UWC adjunct political science professor Keith Gottschalk said: “One big unknown is how angry ANC voters are with the daily power cuts, as well as electricity price rises, and the extent to which they might abstain from voting as a result.

“Electricity prices will increase not only over the next two years, but for many years to come, because building all the urgent new transmission cables must be paid for, on top of new solar and gas power stations.

“Media reports that the ANC now owes a debt of R150 million for its 2019 election campaign.

Paying this back will wipe out most of its campaign budget for the 2024 elections.
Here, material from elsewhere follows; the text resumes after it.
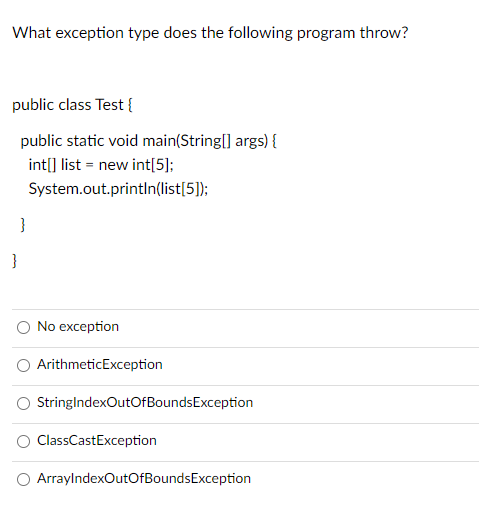Select the ArrayIndexOutOfBoundsException radio button
The image size is (479, 509).
coord(23,479)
On the other hand, the long-delayed revival of the ANC Women’s and Youth Leagues may have a positive impact on its electoral campaigning.”

In response to the judgment, STOP COCT founder Sandra Dickson said the joint DA and Salga effort to overturn the Nersa decision was opportunistic and deserved the court’s dismissal of the application for a judicial review.

DA MP Kevin Mileham said: “We believe there are deficiencies in the way the tariff is being determined, particularly adjustments made without public consultation, just on Eskom’s say-so.”